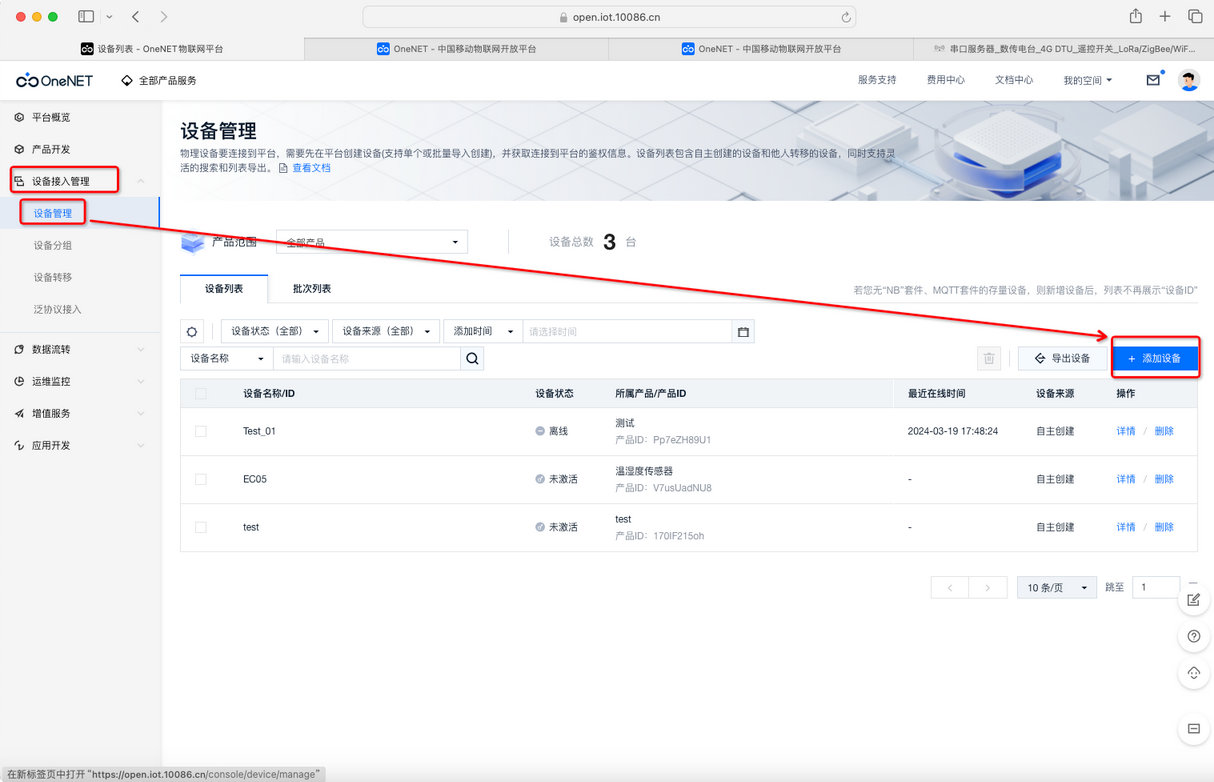Click the 添加设备 button
Viewport: 1214px width, 782px height.
tap(1155, 357)
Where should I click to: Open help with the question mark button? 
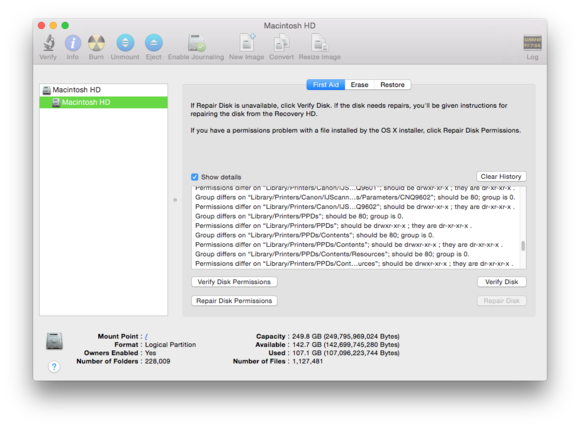coord(54,367)
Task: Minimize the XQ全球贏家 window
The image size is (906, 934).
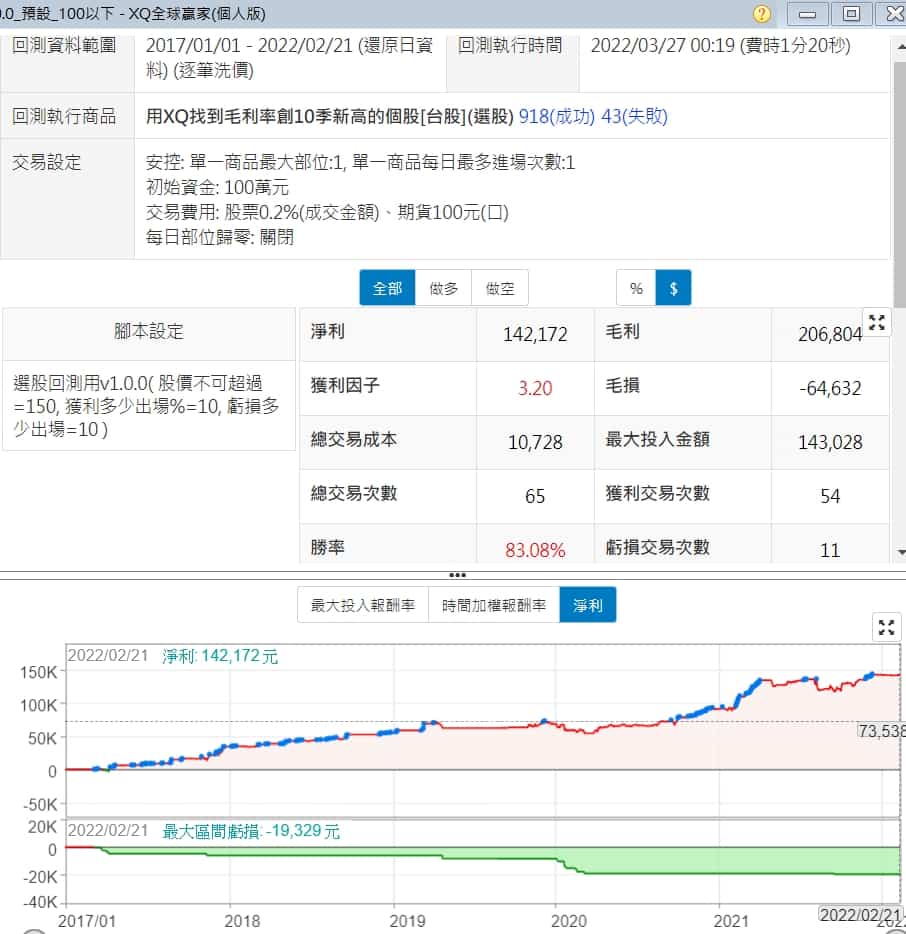Action: pyautogui.click(x=809, y=13)
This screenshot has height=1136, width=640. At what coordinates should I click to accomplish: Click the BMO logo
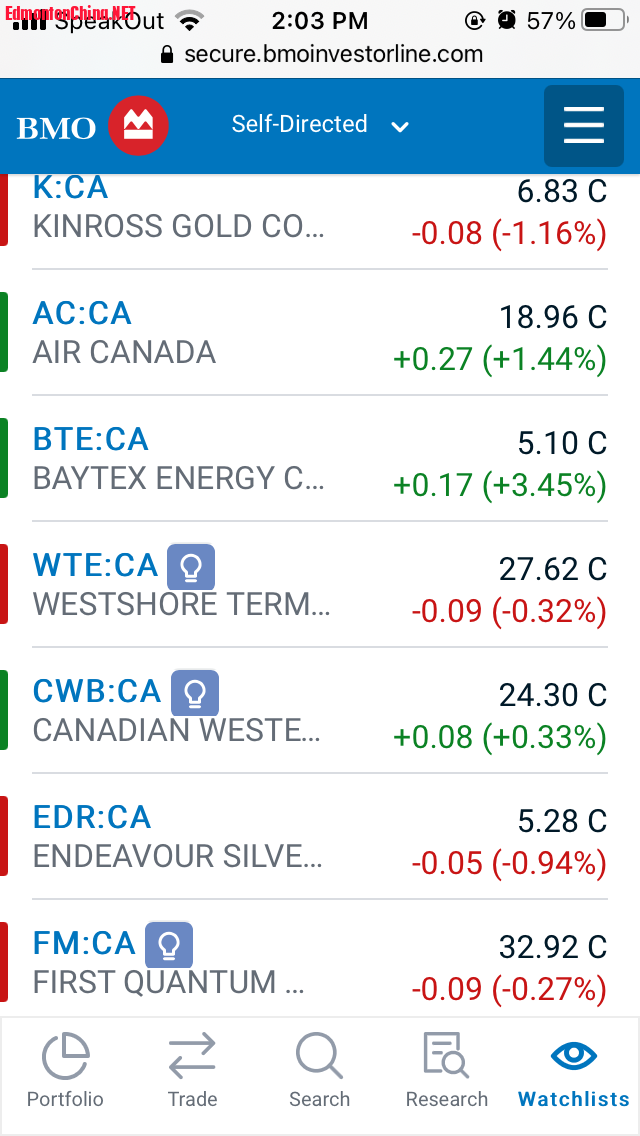pos(92,126)
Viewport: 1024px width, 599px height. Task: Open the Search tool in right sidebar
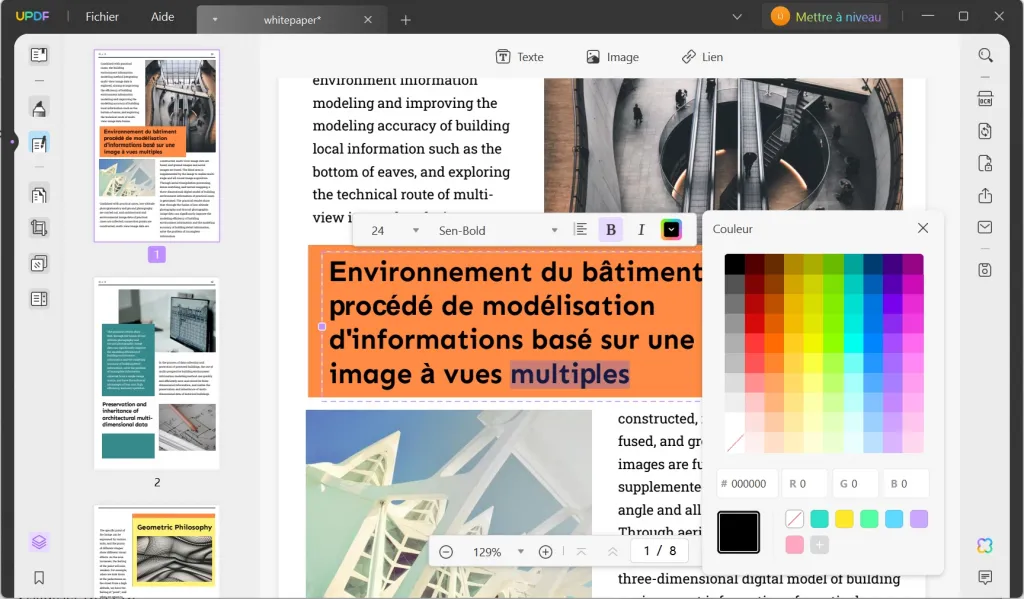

──────────────────────────────

EXERCISE => Copy every line above that holds the word "Task".

WRITTEN SOLUTION =>
Task: Minimize the XQ全球贏家 window
Viewport: 1024px width, 599px height. Task: Open the Search tool in right sidebar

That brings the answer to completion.